Bahkan, ia bekerja 16-18 jam per hari selama tujuh hari dalam seminggu agar bisa menuntaskan deadline tepat waktu.
Ia menambahkan saat itu vaksin yang dibutuhkan sebanyak tiga miliar dosis untuk seluruh negara. Sehingga, Carina membuat 1.000-4.000 liter dalam satu base agar bisa memproduksi banyak vaksin dengan harga yang murah.
"Kami memproduksi vaksin tidak hanya untuk negara maju, namun juga negara-negara berkembang karena semua mendapatkan kesempatan yang sama," ucapnya.

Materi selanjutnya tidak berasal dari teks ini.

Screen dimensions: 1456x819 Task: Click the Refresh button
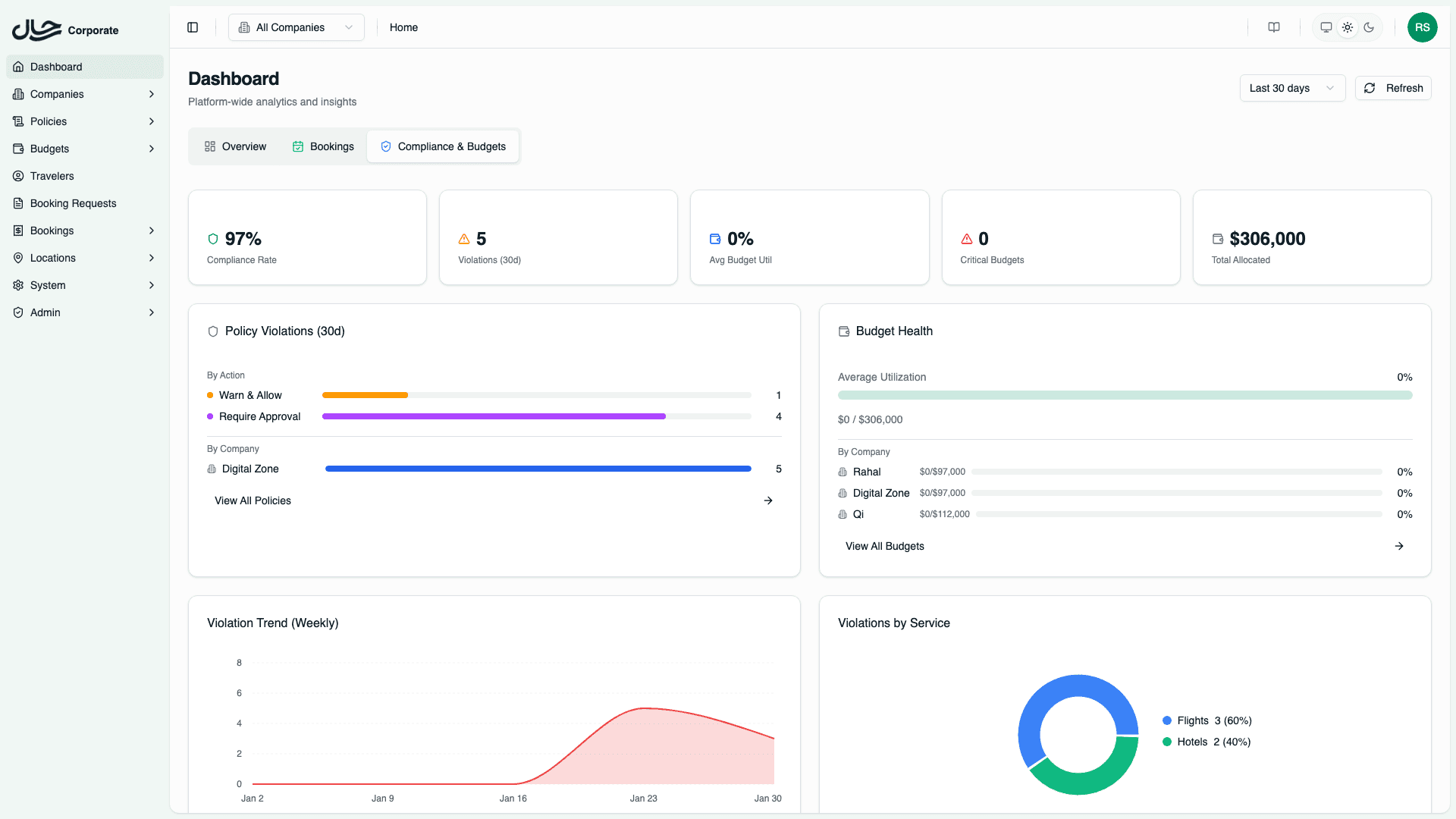[x=1392, y=88]
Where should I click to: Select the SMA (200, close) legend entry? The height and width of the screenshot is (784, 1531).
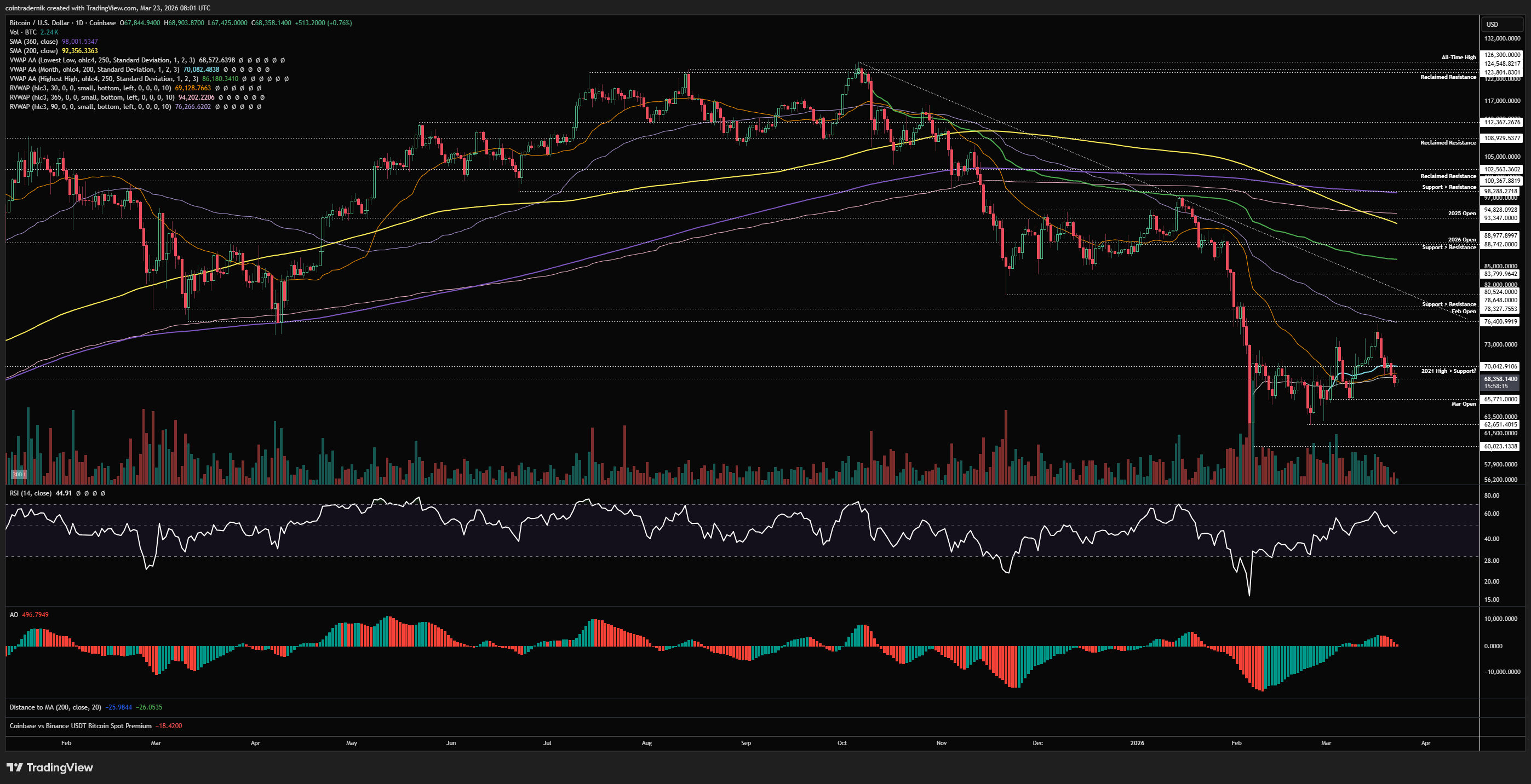(33, 50)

Carina mengatakan, ada beberapa hal yang bisa membuat ia dan tim dapat mengembangkan vaksin dengan cepat.
Pertama, proses produksi yang sederhana. Dalam pengerjaan, selalu mendahulukan rasa kemanusiaan daripada profit. Komunikasi dengan badan kesehatan terkait serta bekerja sama dengan banyak kolaborator juga merupakan hal yang tak kalah penting.
Wakil Rektor I Ubaya, Prof. Dr.rer.nat. Maria Goretti Marianti Purwanto, mengatakan kuliah tamu ini dapat memberikan pemahaman baru bagi anak muda yang tertarik di bidang life science.
"Semoga bisa menjadi inspirasi bagi mahasiswa Ubaya untuk membuat inovasi bagi negeri," katanya.